Unaudited pro forma basic and diluted net loss per share is computed using the weighted-average number of common shares outstanding after giving effect to the pro forma effect of the conversion of all Preferred Stock and accumulated dividends on March 31, 2014 into shares of the Company's common stock as if these conversions occurred at the beginning of the period, or their original issuance date, if later. Unaudited pro forma basic and diluted earnings, calculated using the if-converted method, excludes accretion of Preferred Stock and earnings attributable to participating preferred holders. The conversion of the Company's Preferred Stock and issuance of accrued accumulated dividends upon the conversion of the Company's common stock will have the effect of significantly reducing its loss per share, resulting in a lack of comparability in the per share amounts for historical periods.

Reverse Stock Split — On April 24, 2014, the Company effected a reverse stock split of the Company's common stock at a ratio of one-for-2.28 of all of the outstanding shares of common stock. The number of authorized shares of the Company's common stock and the par value did not change. Pursuant to the stock split, every 2.28 shares of the Company's issued and outstanding common stock were automatically combined into one issued and outstanding share of the Company's common stock. All shares and per share amounts in the condensed financial statements and accompanying notes have been retroactively adjusted to give effect to the reverse stock split.

Recently Adopted Accounting Standards — In July 2013, the Financial Accounting Standards Board ("FASB") issued Accounting Standards Update No. 2013-11, Presentation of an Unrecognized Tax Benefit When a Net Operating Loss Carryforward, a Similar Tax Loss, or a Tax Credit Carryforward Exists ("ASU 2013-11"). ASU 2013-11 clarifies guidance and eliminates diversity in practice on the presentation of unrecognized tax benefits when a net operating loss carryforward, a similar tax loss, or a tax credit carryforward exists at the reporting date. The amendments under ASU 2013-11 were effective for interim and annual fiscal periods beginning after December 15, 2013, with early adoption permitted. The Company adopted ASU 2013-11 on January 1, 2014. Its adoption did not have a material impact on the Company's results of operations, financial position, or cash flows.

In December 2013, the FASB issued Accounting Standards Update No. 2013-12, Definition of a Public Business Entity ("ASU 2013-12").
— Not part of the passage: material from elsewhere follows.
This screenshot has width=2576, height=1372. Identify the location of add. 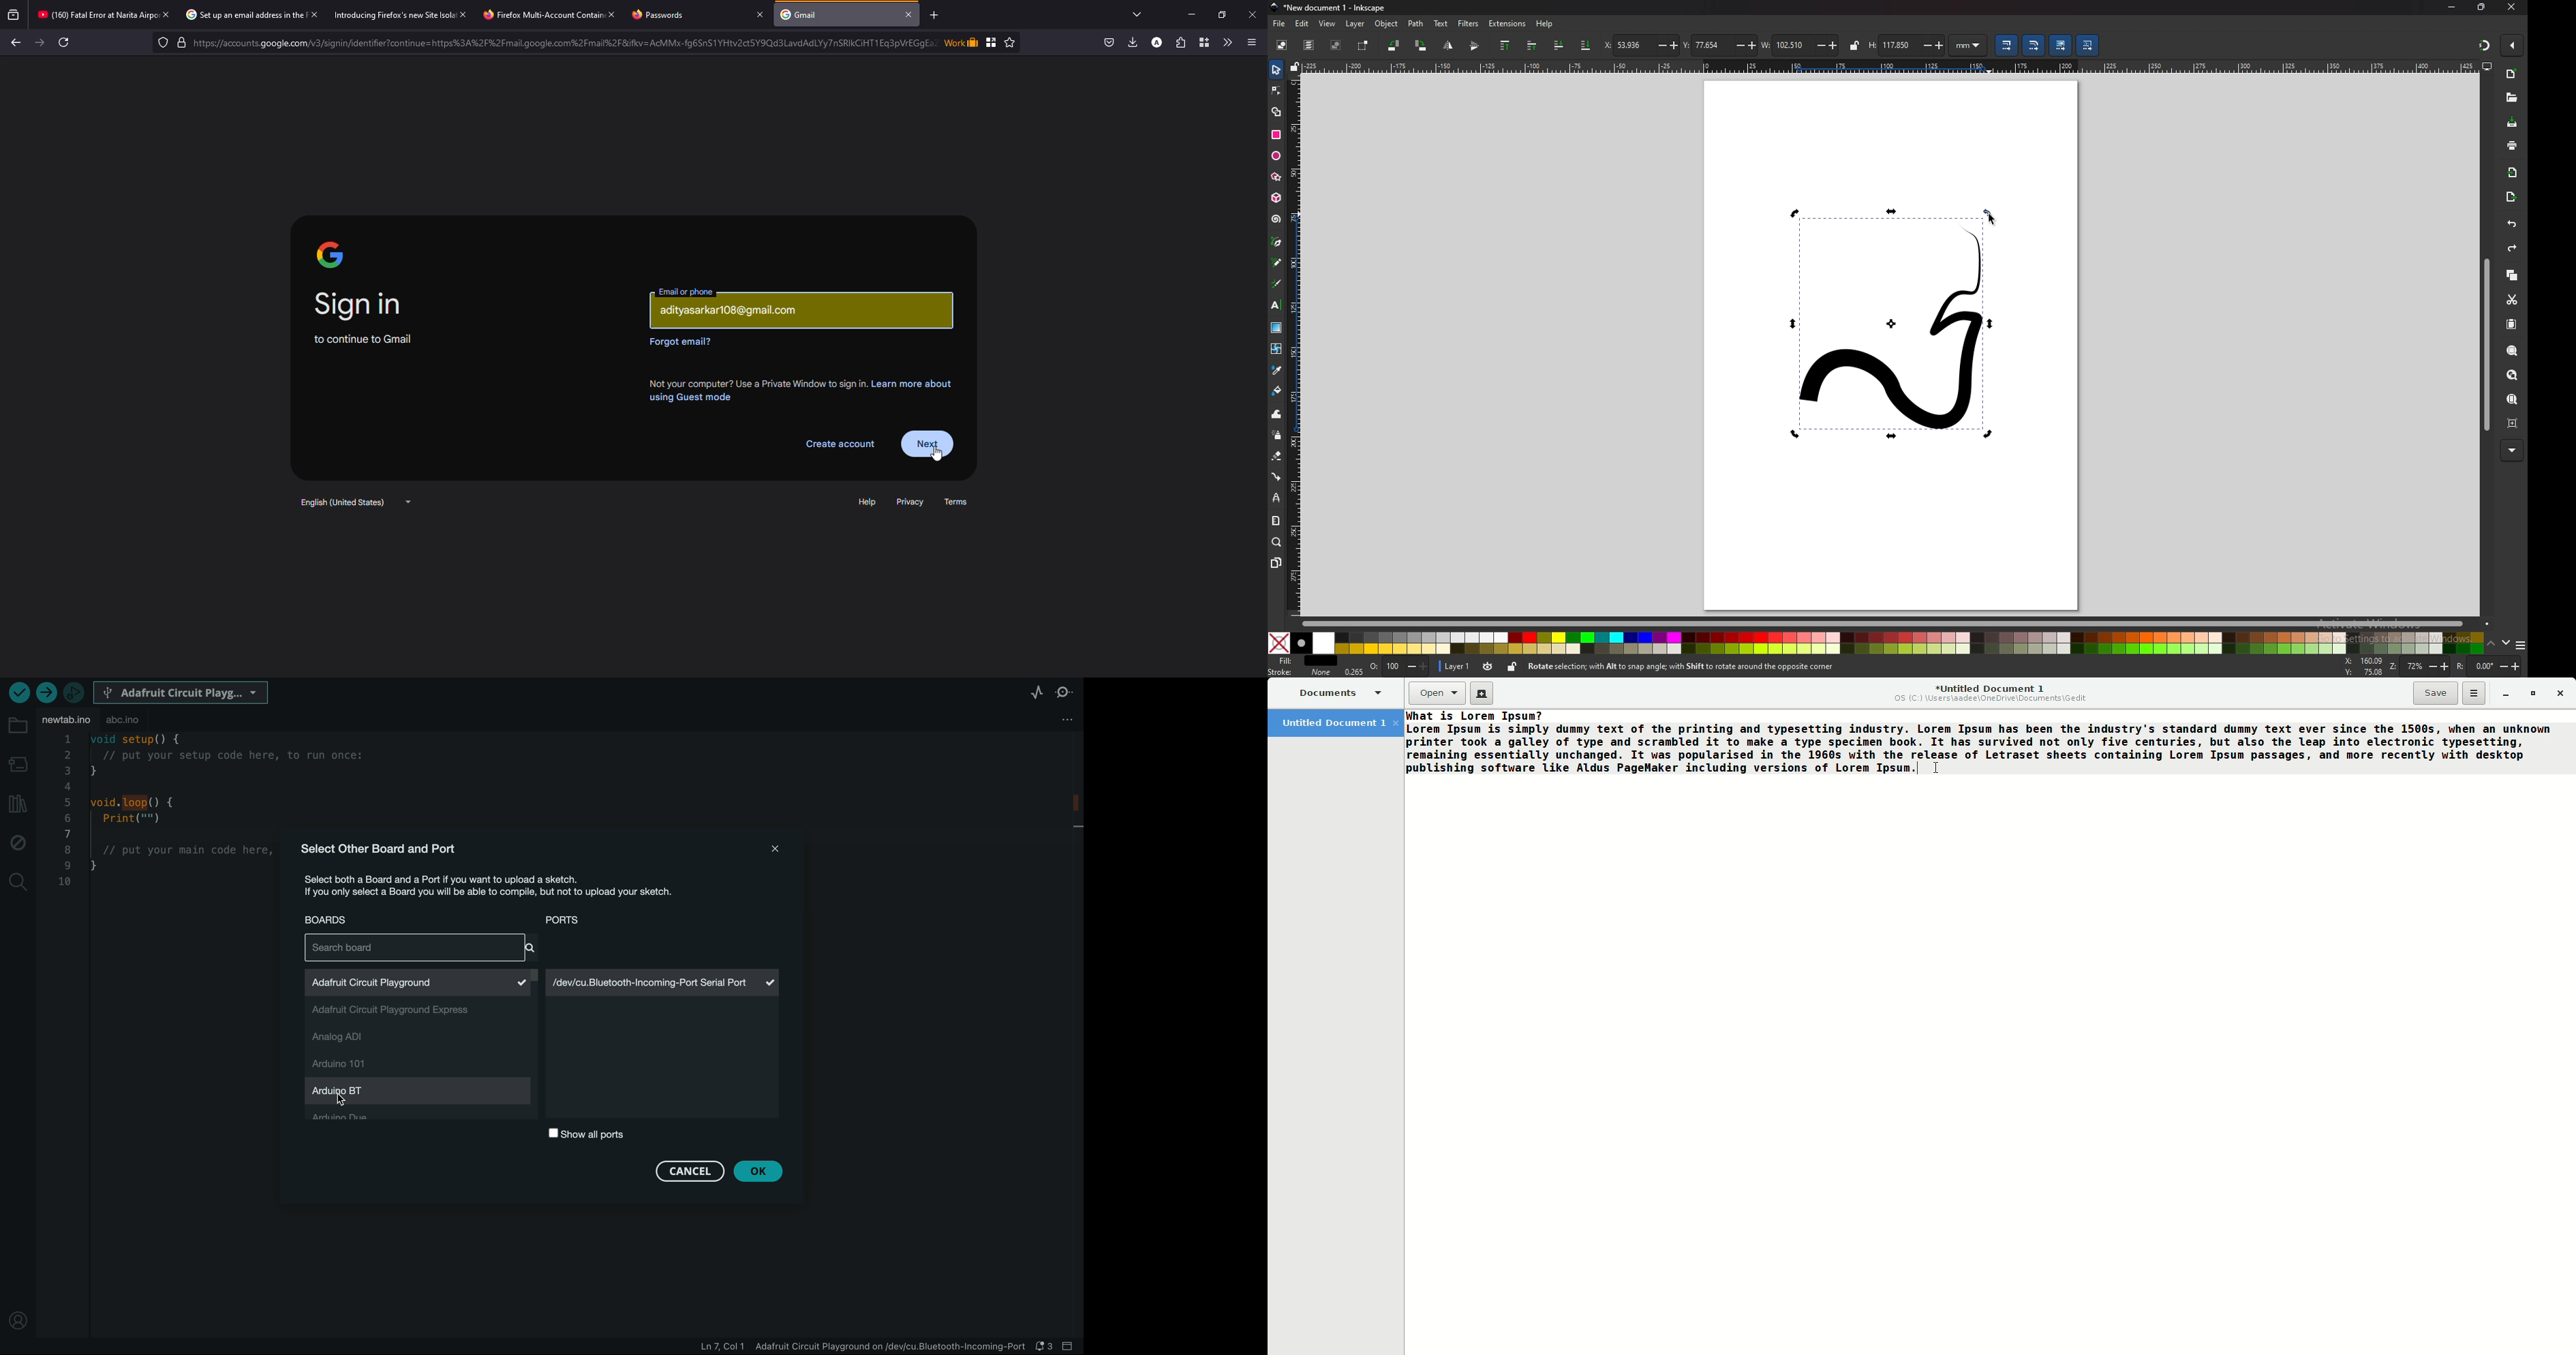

ASU 2013-12 amends the Master Glossary of the FASB Accounting Standards Codification to include one definition of public business entity for future use in GAAP. ASU 2013-12 does not affect existing requirements but will be used in considering the scope of new financial guidance and will identify whether the guidance does or does not apply to public business entities. The Company adopted ASU 2013-12 on January 1, 2014. Its adoption did not have a material impact on the Company's results of operations, financial position or cash flows.